Há muitas vantagens
em fazer bons cursos de humanas, ciências ou não. Uma delas, bem evidente, é a
capacidade de poder navegar na mania que muitos do ramo têm de usar referências
que, lá atrás, fazem jus a questões de poder, relevantes ou não.
Mas há também uma
desvantagem, não tão evidente. Esta é, em poucas palavras, a perda de
originalidade NA PULSÃO de se escolher rumo próprio na construção de UNIVERSOS
EXPRESSIVOS.
Explico. Lendo sobre
a trajetória de Almodóvar, num livro que ainda irei resenhar - eu já devia
tê-lo feito -, fiquei sabendo que ele começou filmando em super-8, quando era
funcionário da telefônica, uma sociedade da qual fazia parte que expressava as
contradições de uma Espanha sob Franco e prestes a se libertar, criativamente
falando, dessa estreiteza mental do catolicismo adstringente de uma Opus Dei,
por exemplo. Almodóvar não tinha, como nunca teve, educação formal em cinema.
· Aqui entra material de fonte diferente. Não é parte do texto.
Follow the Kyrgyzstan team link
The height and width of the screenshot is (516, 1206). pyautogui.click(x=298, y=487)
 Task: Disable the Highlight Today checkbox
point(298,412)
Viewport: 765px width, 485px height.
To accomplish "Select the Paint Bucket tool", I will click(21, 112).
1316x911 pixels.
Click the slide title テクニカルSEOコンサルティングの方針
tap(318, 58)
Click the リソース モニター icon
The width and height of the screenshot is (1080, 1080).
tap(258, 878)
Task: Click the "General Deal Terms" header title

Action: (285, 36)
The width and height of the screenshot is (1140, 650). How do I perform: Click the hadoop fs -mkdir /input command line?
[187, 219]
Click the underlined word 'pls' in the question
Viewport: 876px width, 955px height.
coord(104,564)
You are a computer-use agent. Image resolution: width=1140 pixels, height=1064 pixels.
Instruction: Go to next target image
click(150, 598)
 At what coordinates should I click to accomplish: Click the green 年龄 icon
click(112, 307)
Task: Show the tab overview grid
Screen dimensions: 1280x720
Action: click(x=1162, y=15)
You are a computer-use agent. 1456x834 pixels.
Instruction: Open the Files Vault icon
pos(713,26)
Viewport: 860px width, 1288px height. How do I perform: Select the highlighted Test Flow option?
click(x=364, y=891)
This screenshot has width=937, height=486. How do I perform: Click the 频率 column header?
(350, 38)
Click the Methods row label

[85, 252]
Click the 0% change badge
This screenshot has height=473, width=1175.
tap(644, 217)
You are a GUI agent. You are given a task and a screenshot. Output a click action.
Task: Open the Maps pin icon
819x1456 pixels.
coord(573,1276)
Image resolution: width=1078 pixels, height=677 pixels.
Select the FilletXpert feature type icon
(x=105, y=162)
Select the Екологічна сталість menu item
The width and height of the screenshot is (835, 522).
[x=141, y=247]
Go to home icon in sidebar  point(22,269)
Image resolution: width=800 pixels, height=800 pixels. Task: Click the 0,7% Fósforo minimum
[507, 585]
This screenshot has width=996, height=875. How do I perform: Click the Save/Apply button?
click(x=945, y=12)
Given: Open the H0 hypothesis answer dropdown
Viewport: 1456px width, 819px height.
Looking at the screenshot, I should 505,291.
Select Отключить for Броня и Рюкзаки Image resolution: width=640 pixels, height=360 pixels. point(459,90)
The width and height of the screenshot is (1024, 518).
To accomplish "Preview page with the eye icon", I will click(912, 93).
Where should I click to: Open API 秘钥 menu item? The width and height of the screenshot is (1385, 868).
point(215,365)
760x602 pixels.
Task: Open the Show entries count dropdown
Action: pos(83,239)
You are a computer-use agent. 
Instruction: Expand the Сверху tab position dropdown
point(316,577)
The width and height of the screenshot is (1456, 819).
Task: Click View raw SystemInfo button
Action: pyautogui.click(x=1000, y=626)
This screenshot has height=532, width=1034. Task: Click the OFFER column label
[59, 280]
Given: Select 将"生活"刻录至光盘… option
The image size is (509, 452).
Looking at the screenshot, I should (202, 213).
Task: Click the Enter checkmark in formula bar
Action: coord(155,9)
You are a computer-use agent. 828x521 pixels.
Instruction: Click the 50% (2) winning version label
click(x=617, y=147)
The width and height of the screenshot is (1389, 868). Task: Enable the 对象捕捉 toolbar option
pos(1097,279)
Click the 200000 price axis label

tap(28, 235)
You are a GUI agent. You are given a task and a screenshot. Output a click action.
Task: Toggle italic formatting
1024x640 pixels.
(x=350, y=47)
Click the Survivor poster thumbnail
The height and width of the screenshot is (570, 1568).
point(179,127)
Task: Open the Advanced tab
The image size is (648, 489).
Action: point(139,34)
Ele simplesmente tinha questionamentos que soube usar como catalisadores por
meio de suas leituras simplórias - ou menos simplórias -, e navegou a partir
disso, sozinho, como criador individual, arrebanhando apoios desses que sempre
o levaram para cima - porque ele era ELES.
No caso de um
Bergman, não há muito disso. Bergman teve educação formal e começou pela via do
teatro. Suas referências cinematográficas eram as de uma classe bem instruída
europeia, e ele soube transformar questões em imagens, que decupou de tal forma
a criarem um certo estilo, que creio irá se manter por muito tempo. Menos ainda
há do que aconteceu com Almodóvar com Woody Allen. Este é um fruto do meio
novaiorquino. Ele pega para si tudo o que o marca nesse mundinho classe média
esclarecida num Estados Unidos dominante, para o qual mal existe outro tipo de
mundo. Woody Allen não é original: original é o ambiente em que ele vive,
original é o trato que ele dá a tramas que inventa para causar certo efeito,
mas graficamente ele não inventa nada realmente original. Com Kubrick é
diferente: ele cria mundos. Mas nem sempre: pois em Nascido para matar e em De
olhos bem fechados ele como que se rende ao seu redor (embora ele morasse quase
sempre na Inglaterra - daí que a NY do filme com o casal Cruise era inventada,
realmente inventada). É como se o perfeccionismo e dificuldade de encontrar
boas histórias limitasse Kubrick à criação de mundos apenas em suas primeiras
fitas. Depois ele como que acabou se acomodando.
Tudo para dizer que
saber demais, enxergar demais, às vezes atrapalha. Como se para criar realmente
fosse antes de mais nada saber se distanciar, saber recusar, saber jogar fora,
referências, mais do que simplesmente usar as que nos rodeiam. Daí o motivo por
eu, quando ando por aí, preferir andar olhando para o céu - tentando achar uma
Terra mais minha. Ou tentando descobrir no detalhe dos rostos e dos lixos
circundantes algo que possa me fazer sair de mim sem que eu o queira ou mesmo
consiga.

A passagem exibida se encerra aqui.